With online dating taking over, we've also eliminated the other cultural opportunities where people meet spouses by labeling them sexual harrassment or stigmatizing them. The decline in voluntary associations has also played a role.

I can't tell you how many stories I have in my family of the average guy marrying the girl next door. When your dating circle is limited, and tied to your fixed community, you connect with people, and consider your potential partners part of your sphere of concern. You care about even the people you reject.

To fix dating, we need to rebuild communities. I realize that's basically the "draw the rest of the owl" argument. But we need to draw the rest of the freaking owl. I don't know how we do that, I don't know how we get people to talk to each other again, I don't know how we make people see others as part of their sphere of concern, I don't know how we do it. But we have to do it. Deus vult, deus vult, deus vult.

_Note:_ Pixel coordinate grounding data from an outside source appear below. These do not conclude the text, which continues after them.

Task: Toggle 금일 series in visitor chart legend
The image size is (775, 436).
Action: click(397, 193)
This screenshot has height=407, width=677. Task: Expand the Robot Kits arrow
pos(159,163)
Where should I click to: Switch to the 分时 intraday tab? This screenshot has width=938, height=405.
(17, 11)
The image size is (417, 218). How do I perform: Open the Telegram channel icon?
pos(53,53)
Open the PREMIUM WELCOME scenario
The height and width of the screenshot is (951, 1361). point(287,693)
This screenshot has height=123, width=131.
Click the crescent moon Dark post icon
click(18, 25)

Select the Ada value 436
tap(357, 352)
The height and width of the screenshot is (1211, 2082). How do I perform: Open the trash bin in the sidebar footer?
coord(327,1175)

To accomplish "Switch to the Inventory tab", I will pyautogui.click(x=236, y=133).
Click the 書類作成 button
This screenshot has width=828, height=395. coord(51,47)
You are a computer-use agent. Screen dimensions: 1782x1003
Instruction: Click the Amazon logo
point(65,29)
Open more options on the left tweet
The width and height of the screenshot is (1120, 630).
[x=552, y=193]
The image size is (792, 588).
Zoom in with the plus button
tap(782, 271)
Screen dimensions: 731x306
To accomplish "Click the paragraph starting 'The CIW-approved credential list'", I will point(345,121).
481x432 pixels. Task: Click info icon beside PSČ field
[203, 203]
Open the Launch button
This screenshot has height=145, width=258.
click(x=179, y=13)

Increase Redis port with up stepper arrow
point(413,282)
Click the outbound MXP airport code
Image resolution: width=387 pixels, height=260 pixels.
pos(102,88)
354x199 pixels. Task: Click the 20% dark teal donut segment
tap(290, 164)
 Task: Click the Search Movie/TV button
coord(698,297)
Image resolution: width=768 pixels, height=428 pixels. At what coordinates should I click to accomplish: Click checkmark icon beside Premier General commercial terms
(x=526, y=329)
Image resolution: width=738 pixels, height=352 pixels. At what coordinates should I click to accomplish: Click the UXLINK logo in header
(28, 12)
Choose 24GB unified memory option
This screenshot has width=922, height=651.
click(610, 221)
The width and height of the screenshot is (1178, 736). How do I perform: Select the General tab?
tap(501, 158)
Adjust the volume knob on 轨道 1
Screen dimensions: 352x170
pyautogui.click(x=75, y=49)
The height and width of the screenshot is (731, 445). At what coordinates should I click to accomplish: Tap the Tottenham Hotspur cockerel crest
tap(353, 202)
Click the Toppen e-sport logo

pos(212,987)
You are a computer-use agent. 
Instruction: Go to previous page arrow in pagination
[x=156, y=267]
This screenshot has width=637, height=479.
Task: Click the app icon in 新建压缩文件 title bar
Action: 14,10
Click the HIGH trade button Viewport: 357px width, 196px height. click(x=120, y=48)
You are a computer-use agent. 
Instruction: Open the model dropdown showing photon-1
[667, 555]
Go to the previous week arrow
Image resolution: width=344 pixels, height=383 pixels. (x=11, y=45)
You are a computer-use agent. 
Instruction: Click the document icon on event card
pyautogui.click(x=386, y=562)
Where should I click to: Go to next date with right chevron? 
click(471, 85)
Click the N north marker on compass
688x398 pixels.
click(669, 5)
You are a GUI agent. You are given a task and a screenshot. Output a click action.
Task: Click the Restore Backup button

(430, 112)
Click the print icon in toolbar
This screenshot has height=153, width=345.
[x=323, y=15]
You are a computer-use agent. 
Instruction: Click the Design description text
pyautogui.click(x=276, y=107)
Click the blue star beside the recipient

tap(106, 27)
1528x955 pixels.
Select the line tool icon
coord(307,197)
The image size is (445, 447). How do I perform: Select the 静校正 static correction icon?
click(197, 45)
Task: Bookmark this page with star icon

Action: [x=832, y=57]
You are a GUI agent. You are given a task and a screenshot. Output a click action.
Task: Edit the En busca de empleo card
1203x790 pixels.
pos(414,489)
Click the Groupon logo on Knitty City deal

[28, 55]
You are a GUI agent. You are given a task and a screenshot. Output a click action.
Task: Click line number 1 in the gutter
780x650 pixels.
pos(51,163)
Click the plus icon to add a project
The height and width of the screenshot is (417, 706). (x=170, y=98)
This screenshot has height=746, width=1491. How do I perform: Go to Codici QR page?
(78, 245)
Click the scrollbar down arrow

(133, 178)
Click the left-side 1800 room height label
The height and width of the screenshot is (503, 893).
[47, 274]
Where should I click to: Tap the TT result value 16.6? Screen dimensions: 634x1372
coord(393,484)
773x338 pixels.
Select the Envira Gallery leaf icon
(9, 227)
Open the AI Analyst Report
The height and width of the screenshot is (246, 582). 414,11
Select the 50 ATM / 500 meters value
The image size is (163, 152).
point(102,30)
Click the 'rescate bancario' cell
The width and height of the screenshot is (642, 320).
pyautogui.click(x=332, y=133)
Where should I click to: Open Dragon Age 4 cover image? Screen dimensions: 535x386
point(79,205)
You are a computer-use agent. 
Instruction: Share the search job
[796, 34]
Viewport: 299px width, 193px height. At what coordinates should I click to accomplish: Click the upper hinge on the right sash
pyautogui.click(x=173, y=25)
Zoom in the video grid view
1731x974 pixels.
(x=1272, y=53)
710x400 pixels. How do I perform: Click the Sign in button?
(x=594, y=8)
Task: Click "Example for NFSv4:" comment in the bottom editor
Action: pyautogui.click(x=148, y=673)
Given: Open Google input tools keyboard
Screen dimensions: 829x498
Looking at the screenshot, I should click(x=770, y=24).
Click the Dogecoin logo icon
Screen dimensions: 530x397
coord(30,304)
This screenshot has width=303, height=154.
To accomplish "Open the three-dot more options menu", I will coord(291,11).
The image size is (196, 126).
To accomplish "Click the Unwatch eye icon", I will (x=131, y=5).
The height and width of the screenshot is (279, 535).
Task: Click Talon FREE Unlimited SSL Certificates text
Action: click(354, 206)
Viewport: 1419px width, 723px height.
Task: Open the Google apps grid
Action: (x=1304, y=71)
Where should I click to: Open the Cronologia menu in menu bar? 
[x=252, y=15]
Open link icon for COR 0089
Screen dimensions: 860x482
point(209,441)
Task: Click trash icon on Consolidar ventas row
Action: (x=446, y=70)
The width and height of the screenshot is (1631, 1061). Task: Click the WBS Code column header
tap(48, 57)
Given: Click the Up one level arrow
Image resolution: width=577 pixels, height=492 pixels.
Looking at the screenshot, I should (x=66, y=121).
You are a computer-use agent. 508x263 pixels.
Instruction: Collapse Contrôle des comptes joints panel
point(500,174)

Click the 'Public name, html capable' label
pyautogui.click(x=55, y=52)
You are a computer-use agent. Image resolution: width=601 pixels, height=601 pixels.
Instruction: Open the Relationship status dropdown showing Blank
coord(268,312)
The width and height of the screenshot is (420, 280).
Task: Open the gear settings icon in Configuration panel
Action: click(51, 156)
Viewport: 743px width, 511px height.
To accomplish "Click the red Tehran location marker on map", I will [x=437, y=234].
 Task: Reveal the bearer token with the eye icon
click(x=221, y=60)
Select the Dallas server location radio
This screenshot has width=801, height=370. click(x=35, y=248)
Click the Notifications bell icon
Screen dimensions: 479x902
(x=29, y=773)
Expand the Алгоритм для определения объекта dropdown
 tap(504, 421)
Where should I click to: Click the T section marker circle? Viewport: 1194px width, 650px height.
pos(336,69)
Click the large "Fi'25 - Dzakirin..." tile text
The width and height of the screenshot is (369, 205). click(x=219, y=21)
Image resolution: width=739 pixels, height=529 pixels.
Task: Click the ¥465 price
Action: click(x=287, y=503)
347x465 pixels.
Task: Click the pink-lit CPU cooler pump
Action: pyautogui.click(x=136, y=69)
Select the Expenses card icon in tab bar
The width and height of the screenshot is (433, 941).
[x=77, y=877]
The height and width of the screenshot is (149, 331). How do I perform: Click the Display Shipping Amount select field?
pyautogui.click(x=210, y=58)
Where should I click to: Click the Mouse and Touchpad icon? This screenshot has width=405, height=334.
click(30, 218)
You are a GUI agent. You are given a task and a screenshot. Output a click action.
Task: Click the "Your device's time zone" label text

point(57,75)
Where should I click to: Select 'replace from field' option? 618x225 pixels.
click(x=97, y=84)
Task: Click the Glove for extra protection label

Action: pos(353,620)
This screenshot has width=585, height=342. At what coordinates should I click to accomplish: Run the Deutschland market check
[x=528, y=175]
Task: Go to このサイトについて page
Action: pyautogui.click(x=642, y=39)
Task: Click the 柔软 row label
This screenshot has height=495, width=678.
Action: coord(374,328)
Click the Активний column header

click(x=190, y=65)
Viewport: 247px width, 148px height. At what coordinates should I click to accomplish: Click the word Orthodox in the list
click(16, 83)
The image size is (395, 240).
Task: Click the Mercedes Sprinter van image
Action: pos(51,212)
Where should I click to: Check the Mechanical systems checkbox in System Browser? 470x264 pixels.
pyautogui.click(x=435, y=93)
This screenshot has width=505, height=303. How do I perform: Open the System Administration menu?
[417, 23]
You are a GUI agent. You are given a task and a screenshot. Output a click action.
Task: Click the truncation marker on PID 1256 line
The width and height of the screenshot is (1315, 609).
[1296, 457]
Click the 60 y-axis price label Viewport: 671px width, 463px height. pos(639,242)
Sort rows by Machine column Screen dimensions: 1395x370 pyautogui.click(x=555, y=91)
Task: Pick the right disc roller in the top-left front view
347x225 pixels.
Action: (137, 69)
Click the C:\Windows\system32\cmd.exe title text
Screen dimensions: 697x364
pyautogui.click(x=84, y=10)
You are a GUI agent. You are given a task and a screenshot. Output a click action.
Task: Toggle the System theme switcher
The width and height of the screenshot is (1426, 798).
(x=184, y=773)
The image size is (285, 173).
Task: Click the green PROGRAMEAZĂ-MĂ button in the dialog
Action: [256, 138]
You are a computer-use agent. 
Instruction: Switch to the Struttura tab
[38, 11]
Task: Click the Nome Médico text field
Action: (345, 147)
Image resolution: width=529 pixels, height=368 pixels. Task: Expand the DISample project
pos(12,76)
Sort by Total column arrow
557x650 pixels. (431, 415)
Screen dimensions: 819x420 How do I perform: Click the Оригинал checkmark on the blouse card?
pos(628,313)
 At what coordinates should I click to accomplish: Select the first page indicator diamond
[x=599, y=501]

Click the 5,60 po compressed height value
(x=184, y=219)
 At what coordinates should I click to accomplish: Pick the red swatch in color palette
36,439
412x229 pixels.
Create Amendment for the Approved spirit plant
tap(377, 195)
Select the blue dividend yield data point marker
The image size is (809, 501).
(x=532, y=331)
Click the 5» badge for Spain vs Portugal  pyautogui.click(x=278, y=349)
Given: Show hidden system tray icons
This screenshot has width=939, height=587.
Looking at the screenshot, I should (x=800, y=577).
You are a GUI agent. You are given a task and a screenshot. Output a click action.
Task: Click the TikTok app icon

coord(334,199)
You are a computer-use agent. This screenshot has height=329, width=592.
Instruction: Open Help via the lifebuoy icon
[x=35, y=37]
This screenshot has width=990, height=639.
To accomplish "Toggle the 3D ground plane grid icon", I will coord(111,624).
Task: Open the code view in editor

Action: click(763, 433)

I don't think this is the entire picture, since there's also an incentive on the part of a man who 'knows how to play the game' to pose as a viable longterm prospect and then dip and/or incompatibilities are found during the trial period and it's donezo. I've seen in my friendgroup both men and women in their late twenties join dating apps with 0 meaningful relationship experience prior.

For most men the immediate response is crickets and zero interest (assuming introverted nerdy type) which then requires considerable personal development to grind through. For the women, the result tends to be getting played a few times and then pivoting hard to PVP mode or just opting out.

For most men the immediate response is crickets and zero interest (assuming introverted nerdy type) which then requires considerable personal development to grind through. For the women, the result tends to be getting played a few times and then pivoting hard to PVP mode or just opting out.

Well… yeah? I’m not completely sure where you’re disagreeing, that’s my point… many women get played and conclude “all men are like that” and many men are left with either women in PvP mode or no traction at all, and they conclude that “all women are like that.”

Maybe I'm just surrounded by giga-chads but that has not been the issue for any of the men around me IRL, whether they found their partner the old fashioned way or through online dating, but it's a complaint I hear repeatedly online. Then again, people in places like the ww threads here and elsewhere frequently have bizarre stories of their issues dating which suggest to me that they are not just slightly below the median in mate attractiveness but very much so.

I think the issue here is that the internet amplifes the voice of the bitter losers that always have had issues, but were just invisible before. People like to trot out the graph of recently increasing sexlessness among young men but that has since rebounded.

As for why people don't have kids, I always come back to historic fertility trends and note that urbanism killed fertility a hundred years before feminism or modern dating markets, and it's remained remarkably consistent throughout time and place and the primary thing that has changed is the rate of urbanisation.

It seems to me that some combination of children being a major economic drain rather than a boon, delayed pair bonding, higher cost of living (particularly sufficiently large housing in safe areas with jobs), access to entertainment and maybe female labour force participation (lots of evidence against this being a major factor though) are the real culprits.